The Indian Institute of Technology (IIT)-Bhubaneswar has recently made a groundbreaking advancement in weather forecasting by integrating the Weather Research and Forecasting (WRF) model with a deep learning (DL) model. This hybrid technology aims to enhance the accuracy of predictions, particularly focusing on forecasting heavy rainfall events with sufficient lead time. The integration of artificial intelligence in weather forecasting has the potential to revolutionize real-time predictions, especially in the diverse terrains of the Indian region.
The research conducted by IIT-Bhubaneswar focused on the complex landscape of Assam, a region highly prone to severe flooding, and Odisha, where heavy rainfall events are influenced by intense monsoon low-pressure systems. The hybrid model’s prediction accuracy in Assam at the district level was found to be almost double that of traditional ensemble models, with a lead time of up to 96 hours, showcasing its exceptional performance in retrospective cases.
In a separate study, researchers from IIT-Bhubaneswar significantly improved the accurate prediction of heavy rainfall events in real-time using deep learning techniques. The study, titled ‘Minimization of Forecast Error Using Deep Learning for Real-Time Heavy Rainfall Events Over Assam,’ published in IEEE Xplore, demonstrated the robustness of the new hybrid technology in real-time scenarios over Assam’s complex terrain. This development is crucial for Assam, a flood-prone mountainous region, as it enhances forecast accuracy for heavy rainfall events in real time.

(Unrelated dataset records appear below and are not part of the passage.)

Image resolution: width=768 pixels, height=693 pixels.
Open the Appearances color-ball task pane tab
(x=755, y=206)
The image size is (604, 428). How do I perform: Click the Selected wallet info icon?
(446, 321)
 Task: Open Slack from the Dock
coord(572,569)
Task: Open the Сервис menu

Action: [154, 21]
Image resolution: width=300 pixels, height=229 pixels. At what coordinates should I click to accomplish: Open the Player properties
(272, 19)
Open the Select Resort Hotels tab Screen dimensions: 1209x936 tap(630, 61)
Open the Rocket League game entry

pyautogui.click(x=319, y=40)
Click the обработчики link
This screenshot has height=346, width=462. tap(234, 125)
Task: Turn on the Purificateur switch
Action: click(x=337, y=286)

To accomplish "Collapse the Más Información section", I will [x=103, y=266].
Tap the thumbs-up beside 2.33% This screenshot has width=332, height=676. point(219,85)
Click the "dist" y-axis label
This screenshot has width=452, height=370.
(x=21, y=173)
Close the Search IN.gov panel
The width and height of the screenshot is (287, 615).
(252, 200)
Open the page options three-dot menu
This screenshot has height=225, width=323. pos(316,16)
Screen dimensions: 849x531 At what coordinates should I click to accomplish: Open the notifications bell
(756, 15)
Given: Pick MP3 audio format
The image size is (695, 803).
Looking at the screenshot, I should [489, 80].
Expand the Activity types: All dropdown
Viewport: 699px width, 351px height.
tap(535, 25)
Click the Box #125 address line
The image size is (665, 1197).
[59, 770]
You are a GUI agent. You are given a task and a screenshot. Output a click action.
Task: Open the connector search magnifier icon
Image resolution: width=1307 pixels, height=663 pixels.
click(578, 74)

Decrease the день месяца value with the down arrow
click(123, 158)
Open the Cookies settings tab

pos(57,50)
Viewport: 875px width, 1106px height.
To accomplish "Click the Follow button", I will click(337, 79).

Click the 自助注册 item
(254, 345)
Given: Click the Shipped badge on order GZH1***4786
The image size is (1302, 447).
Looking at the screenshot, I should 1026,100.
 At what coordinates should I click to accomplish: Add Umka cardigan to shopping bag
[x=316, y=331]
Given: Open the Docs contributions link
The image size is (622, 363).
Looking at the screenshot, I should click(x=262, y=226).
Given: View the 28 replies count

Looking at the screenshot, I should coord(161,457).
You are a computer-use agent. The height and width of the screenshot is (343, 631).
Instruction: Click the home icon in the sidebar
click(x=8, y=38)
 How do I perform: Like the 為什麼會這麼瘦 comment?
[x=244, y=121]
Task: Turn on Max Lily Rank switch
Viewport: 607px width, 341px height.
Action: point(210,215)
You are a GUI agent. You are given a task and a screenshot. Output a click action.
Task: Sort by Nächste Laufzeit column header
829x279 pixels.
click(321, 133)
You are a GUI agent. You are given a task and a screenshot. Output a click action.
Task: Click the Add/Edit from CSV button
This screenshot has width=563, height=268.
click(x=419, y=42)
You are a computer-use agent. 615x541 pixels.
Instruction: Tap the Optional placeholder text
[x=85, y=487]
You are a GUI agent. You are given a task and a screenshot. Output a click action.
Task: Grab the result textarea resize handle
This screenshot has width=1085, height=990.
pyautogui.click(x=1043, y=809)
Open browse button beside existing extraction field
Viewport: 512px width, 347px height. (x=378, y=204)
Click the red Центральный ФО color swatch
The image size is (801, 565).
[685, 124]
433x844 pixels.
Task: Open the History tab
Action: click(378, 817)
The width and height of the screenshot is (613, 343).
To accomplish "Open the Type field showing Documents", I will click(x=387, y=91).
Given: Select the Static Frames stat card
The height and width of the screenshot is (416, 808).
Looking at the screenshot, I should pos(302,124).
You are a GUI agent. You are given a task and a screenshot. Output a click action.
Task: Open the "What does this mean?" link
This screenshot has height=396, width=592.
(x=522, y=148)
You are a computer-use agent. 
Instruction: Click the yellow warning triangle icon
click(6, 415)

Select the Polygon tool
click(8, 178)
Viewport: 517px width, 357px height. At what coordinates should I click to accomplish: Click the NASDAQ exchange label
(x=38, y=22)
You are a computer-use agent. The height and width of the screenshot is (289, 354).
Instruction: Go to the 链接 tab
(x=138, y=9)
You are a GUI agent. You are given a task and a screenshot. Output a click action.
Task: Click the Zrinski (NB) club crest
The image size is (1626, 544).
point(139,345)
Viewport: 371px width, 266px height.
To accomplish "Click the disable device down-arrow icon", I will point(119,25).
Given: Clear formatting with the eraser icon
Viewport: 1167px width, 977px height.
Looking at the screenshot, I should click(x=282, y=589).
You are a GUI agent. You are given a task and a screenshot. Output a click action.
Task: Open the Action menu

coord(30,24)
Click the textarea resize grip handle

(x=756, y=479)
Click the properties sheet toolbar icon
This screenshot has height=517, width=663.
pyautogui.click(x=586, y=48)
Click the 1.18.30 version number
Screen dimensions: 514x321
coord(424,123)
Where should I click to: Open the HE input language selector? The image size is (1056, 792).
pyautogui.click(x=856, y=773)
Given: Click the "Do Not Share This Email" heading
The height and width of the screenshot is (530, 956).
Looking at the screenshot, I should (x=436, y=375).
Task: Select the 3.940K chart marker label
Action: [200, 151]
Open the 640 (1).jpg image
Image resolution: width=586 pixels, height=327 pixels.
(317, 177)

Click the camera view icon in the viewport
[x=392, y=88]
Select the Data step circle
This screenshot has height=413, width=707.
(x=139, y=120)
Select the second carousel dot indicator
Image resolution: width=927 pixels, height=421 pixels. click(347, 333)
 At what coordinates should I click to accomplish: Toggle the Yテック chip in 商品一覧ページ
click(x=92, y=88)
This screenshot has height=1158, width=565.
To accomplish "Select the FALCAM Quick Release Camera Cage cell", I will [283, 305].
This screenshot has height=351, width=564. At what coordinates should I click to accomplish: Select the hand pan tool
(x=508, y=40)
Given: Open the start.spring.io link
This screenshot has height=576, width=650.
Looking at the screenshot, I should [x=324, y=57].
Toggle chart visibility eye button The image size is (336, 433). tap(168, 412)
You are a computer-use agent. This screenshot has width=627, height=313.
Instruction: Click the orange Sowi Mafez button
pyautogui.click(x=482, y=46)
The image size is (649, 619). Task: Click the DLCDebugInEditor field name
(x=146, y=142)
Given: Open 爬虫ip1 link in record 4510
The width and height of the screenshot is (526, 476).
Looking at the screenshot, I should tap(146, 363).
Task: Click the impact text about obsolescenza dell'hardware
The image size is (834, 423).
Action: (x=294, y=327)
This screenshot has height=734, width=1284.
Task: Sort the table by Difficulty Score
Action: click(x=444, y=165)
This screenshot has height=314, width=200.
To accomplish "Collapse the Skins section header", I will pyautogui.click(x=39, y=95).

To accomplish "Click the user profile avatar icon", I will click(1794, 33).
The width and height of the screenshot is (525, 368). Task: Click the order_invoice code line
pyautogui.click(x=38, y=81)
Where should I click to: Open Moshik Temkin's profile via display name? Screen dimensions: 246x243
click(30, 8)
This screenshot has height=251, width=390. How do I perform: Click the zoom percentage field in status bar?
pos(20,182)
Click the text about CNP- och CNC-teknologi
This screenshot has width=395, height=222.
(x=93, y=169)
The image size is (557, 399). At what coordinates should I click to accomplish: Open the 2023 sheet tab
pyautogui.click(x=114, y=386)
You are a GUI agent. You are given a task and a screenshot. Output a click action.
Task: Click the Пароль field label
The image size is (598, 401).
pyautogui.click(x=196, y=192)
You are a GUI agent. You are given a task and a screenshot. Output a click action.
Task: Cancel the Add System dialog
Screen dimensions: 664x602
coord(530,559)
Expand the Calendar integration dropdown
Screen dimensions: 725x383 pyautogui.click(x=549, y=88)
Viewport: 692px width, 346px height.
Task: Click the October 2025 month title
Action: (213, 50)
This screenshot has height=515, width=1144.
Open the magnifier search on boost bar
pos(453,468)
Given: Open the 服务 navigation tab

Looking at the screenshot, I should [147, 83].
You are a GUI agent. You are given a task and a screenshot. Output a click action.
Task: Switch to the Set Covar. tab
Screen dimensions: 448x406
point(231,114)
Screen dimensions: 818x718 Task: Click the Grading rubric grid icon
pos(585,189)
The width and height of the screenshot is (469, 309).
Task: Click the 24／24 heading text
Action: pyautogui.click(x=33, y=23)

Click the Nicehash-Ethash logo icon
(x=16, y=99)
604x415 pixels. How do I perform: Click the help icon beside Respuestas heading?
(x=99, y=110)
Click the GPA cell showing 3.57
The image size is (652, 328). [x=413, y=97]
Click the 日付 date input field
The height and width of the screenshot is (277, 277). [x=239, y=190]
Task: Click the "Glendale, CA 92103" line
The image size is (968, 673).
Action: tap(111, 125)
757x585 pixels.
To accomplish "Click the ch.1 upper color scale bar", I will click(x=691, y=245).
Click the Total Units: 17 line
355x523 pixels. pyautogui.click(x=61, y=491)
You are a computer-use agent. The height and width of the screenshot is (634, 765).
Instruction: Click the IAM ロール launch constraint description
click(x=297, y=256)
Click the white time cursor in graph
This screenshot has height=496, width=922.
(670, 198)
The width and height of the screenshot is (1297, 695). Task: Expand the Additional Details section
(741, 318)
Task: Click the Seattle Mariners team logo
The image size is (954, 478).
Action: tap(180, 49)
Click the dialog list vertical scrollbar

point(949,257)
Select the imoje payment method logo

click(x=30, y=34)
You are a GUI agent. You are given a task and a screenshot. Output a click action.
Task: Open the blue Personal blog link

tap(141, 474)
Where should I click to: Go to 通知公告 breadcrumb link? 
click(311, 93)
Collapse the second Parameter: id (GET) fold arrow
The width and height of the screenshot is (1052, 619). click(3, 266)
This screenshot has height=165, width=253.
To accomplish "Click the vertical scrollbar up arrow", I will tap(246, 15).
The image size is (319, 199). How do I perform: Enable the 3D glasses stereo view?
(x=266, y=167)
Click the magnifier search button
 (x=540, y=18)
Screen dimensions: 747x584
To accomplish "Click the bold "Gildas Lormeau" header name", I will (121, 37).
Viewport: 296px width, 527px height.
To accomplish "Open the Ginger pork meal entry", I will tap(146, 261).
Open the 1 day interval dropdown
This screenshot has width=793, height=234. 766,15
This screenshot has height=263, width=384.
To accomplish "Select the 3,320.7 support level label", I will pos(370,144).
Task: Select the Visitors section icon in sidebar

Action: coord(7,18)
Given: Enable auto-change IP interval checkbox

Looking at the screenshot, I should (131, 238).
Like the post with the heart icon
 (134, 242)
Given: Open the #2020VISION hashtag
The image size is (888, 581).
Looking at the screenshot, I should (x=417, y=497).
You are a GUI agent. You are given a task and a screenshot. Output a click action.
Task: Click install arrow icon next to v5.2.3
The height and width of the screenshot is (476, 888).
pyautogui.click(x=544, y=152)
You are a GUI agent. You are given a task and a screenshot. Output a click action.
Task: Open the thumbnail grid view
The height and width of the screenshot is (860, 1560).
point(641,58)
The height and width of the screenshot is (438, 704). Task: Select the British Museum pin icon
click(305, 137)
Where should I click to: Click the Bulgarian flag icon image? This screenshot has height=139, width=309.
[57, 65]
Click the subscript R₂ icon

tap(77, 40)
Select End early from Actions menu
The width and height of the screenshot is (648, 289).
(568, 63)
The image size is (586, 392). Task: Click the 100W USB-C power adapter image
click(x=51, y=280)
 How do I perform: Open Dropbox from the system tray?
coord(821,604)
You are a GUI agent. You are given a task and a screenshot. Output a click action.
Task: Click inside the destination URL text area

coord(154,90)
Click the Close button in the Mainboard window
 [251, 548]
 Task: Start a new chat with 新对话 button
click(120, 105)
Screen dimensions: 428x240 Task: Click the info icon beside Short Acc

During severe flooding in Assam between 13th and 17th June 2023, the DL model accurately predicted the spatial distribution and intensity of rainfall at the district scale. The research utilized the WRF model to generate initial weather forecasts in real-time, which were then refined using the DL model. By incorporating a spatio-attention module to capture intricate spatial dependencies in the data, experts can now perform a more detailed analysis of rainfall patterns.
The model was trained using data from past heavy rainfall events, multiple ensemble outputs, and observations from the India Meteorological Department (IMD) to improve its accuracy. This advancement is crucial for mitigating the impacts of natural disasters and ensuring public safety. Furthermore, these pioneering works will serve as a guide for the development of similar hybrid models for other complex topographical terrains in India, such as the Western Himalayas and the Western Ghats regions.
In conclusion, the integration of the WRF model with deep learning technology by IIT-Bhubaneswar represents a significant leap forward in weather forecasting, particularly for predicting heavy rainfall events in real time. This innovative approach has the potential to revolutionize weather forecasting in India and beyond, ultimately contributing to improved disaster preparedness and public safety.